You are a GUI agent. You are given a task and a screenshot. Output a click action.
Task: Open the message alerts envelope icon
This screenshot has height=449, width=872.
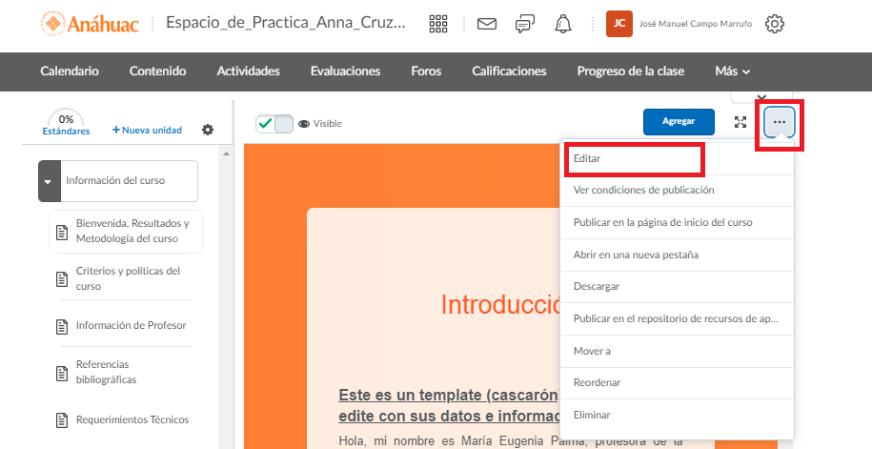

=-=-=

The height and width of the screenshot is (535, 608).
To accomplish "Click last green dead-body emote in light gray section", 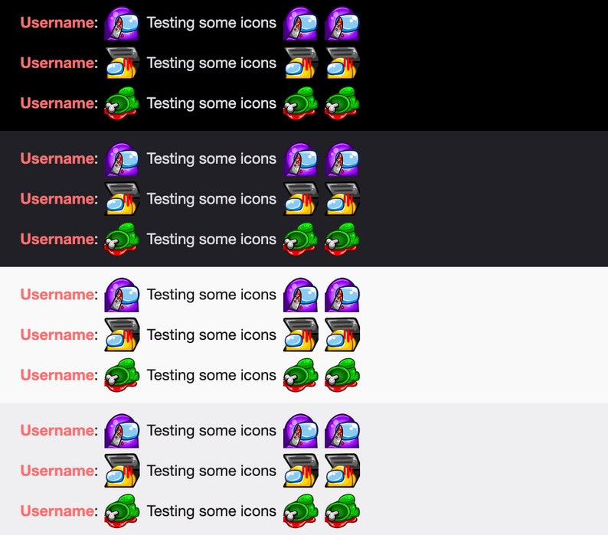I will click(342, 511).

=-=-=

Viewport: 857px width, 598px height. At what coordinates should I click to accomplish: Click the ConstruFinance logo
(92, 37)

=-=-=

_What needs to be done:_ Print the lines starting at the one containing "You are a GUI" and ending at the one containing "This screenshot has height=449, width=872.", unchanged, and nothing else.

_Exercise solution:_
You are a GUI agent. You are given a task and a screenshot. Output a click action.
Task: Open the message alerts envelope icon
This screenshot has height=449, width=872.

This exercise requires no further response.